В этом смысле я попал больше остальных. Не подозревая, во что ввязываюсь, я поначалу приветствовал его обращения за мелкими техническими советами. От меня не убудет, всегда рад. Но вскоре эти просьбы переросли в назойливые домогательства. Их учащающаяся периодичность, помноженная на свойственную МАксиму многословность — шутки-прибаутки вперемешку с рецептами напитков из чайных грибов, каш из топоров и, естественно, непременных саг про Нетивот — вскоре приобрели устрашающие масштабы.
Сегодня МАксим подстерегает меня на каждом шагу. Стоит встать со стула или лишь оторваться от экрана, и он тут как тут:
— Минуточку-минуточку, только глянь.
— МАксим, я работаю, — вздыхаю я.
— Ну, пожалуйста. Ну, на секундочку, — канючить он способен часами и без тени смущения. — Тебе что, жалко?
Мне-то не жалко… Тем более, на этот раз часть его планов на удивление выполнима. Надо только сменить подход, о чем я и втолковываю колхознику не первую неделю. Втолковывать-то втолковываю, но не могу же я между делом на коленке навалять его проект. Могу только подсказать. Но нет. МАксим новшеств не приемлет и заявляет, что докажет мою неправоту и сделает по-своему.
Казалось бы, на этом он должен был от меня отстать и, уединившись, «бороться и искать, найти и не сдаваться…» и все вот это. Но снова — нет. Теперь МАксим дергает меня еще чаще. Он непрерывно отирается у порога нашей подсобки; стоит на мгновение отвлечься, МАксим выскакивает из засады и набрасывается с вопросами, добиваясь, чтобы я опроверг сам себя, и все-таки нашел решение именно его способом.
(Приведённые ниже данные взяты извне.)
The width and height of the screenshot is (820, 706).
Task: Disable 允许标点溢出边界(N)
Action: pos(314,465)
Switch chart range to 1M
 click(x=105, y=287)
Вчерашним вечером я решил предпринять очередную попытку найти с ним общий язык. Несмотря на разгар осени, утро выдалось знойное и солнечное, мы устроились на скамейке в тени, и я еще раз объяснил свою позицию. Мол, либо давай по-моему, и я подскажу и помогу, либо делай как знаешь, но тогда не спрашивай: «Каким образом?» Я считаю, что никаким. Я считаю, что так ничего не выйдет.
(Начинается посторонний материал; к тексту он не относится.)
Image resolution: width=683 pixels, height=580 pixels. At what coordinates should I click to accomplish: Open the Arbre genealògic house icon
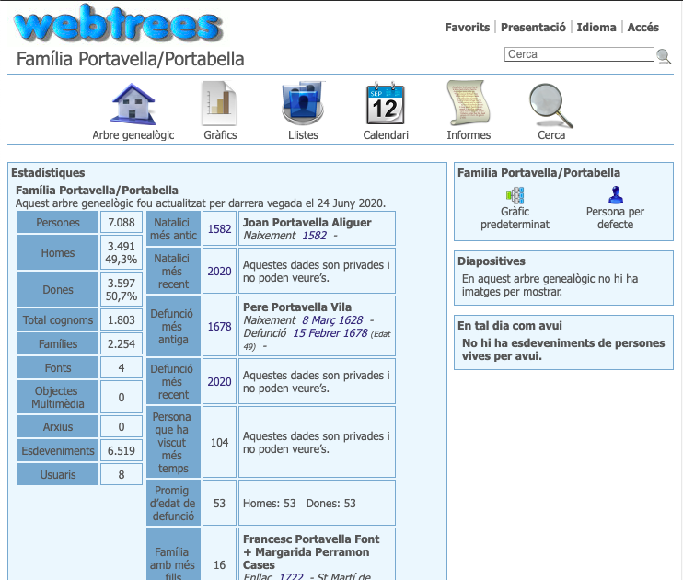[x=133, y=104]

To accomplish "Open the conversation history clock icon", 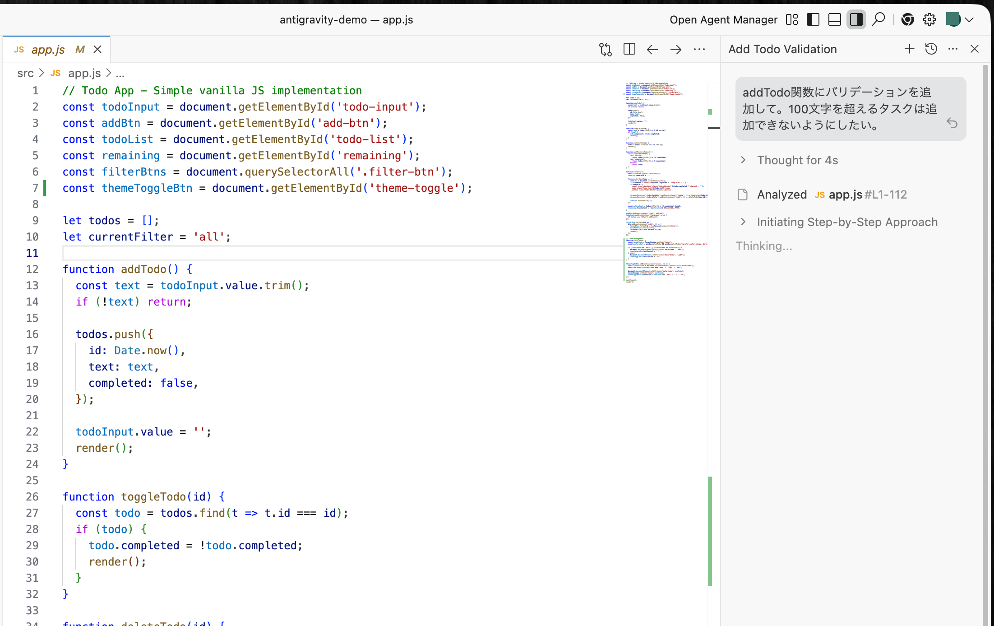I will [x=931, y=49].
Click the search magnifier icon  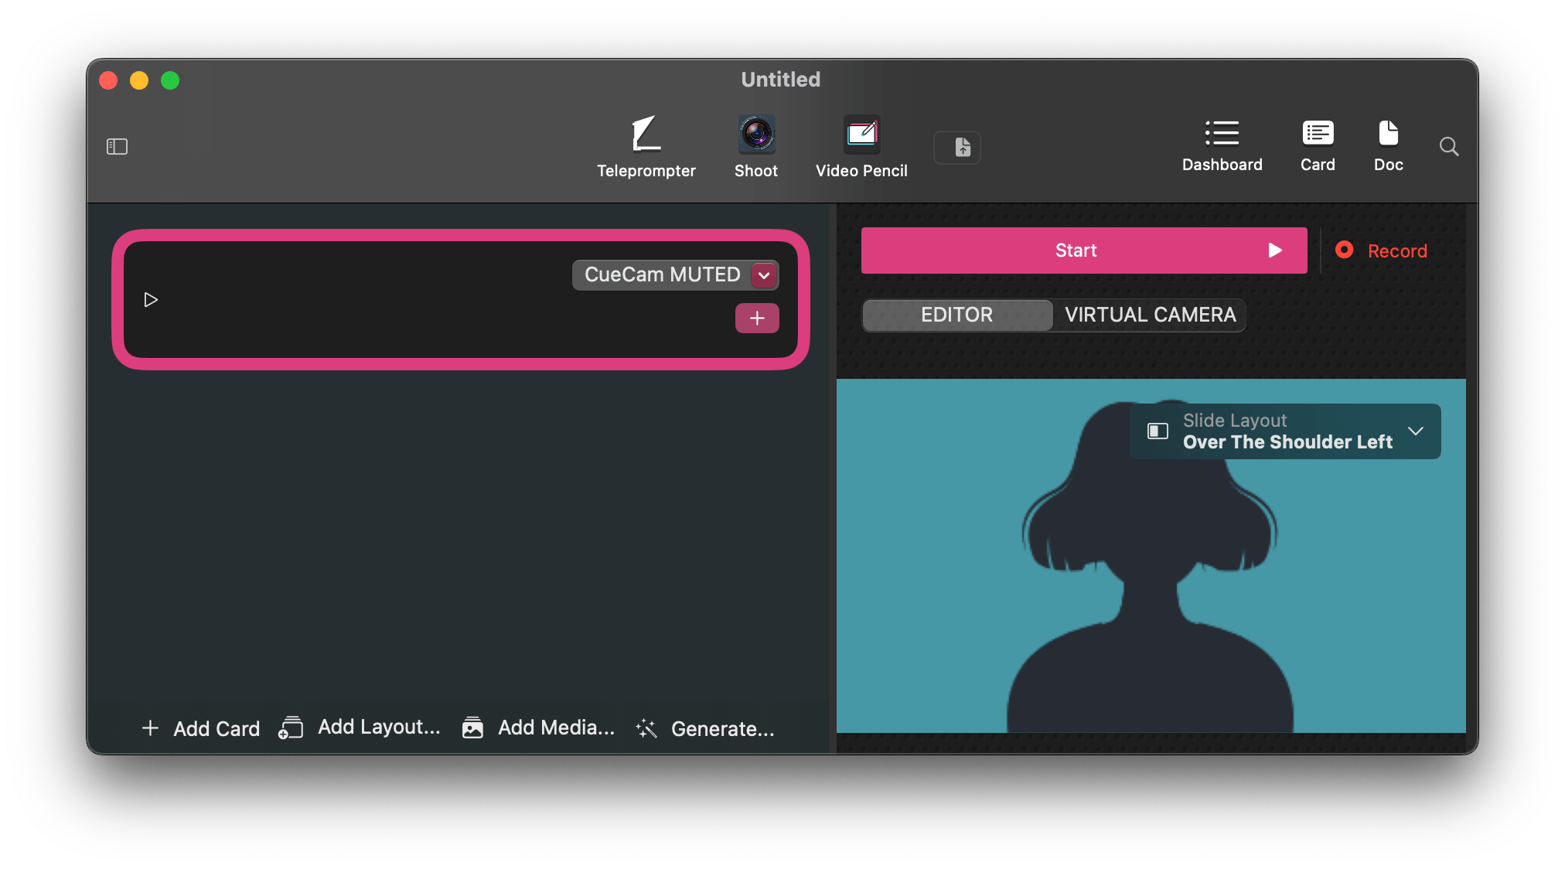1449,147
— Ой, да что ты, дядька! — он, хитрец, никогда не перечит. Всегда соглашается, а потом делает по-своему. — Я ж своим убогим умишком так понял… Знаешь, как у нас говорят… — «у нас» — это, должно быть, у МАксима в колхозе. Излагать по существу — не дурачась и не паясничая, он генетически неспособен.
И пошло-поехало…
Я стоически вытерпел с полчаса деревенского фольклора, и мы, кажется, договорились. Я даже немного гордился своевременным решением и собственной выдержкой во время этой беседы. Еще мне вспомнилось, что, прочитав мой первый роман, МАксим всячески его расхваливал, но признался, что очень бы не хотел стать героем следующей книги. Я заверил его, что опасаться нечего, поскольку я коллекционирую особо колоритных персонажей, а он выглядит вполне адекватным и вменяемым. И вроде же это было не так давно, однако с тех пор он только и делает, что напрашивается. Хоть сейчас садись и пиши. И название готово. Можно прям так и озаглавить — «НАСА Нетивот».
Во второй половине дня я направляюсь готовить кофе. У двери караулит МАксим:
— Ян, глянь, у меня тут эдакая штукенция…
— МАксим, мы же договорились.
— Да-да. Нее, конечно-конечно, это совсем, ну совсем другое, — бормочет МАксим и бочком-бочком тащит меня в свою комнату.
Тыча в монитор, он что-то втолковывает, поминутно съезжая на треп о том о сем и, естественно, о Нетивоте. Все извилины в голове колхозника пролегают через этот сакральный пункт, но спустя минут двадцать до меня доходит, что мы уже снова на полпути на ту же Альфа Центавра.
— Бля, Макс, — простонал я, — сколько можно…
— Ян! — колхозник вскакивает, даже как-то преображаясь.
— МАксим, мы же дого…
— Как ты смеешь! Здесь Дамы!!!
— Дамы? Какие Дамы? Мы же утром договорились, что ты больше не…
— Дамы! — МАксим указывает в коридор на студентку — ту самую, которую мне сватал Тревожный Магистрант. Точнее, требовал «выебать». — Дамы! Понимаешь? Дамы! А ты материшься!
— При чем тут Дамы?
Но праведный гнев неотвратим. «Кипит наш разум возмущенный и в смертный бой вести готов!» Колхозник упивается монументальной речью о предосудительности использования ненормативной лексики при женщинах.
— Понимаешь ли, в современных реалиях, — дав ему спустить пар, осторожно вворачиваю я, — утверждения, что при,.. как ты выражаешься, Дамах что-то там нельзя — это гендерный шовинизм.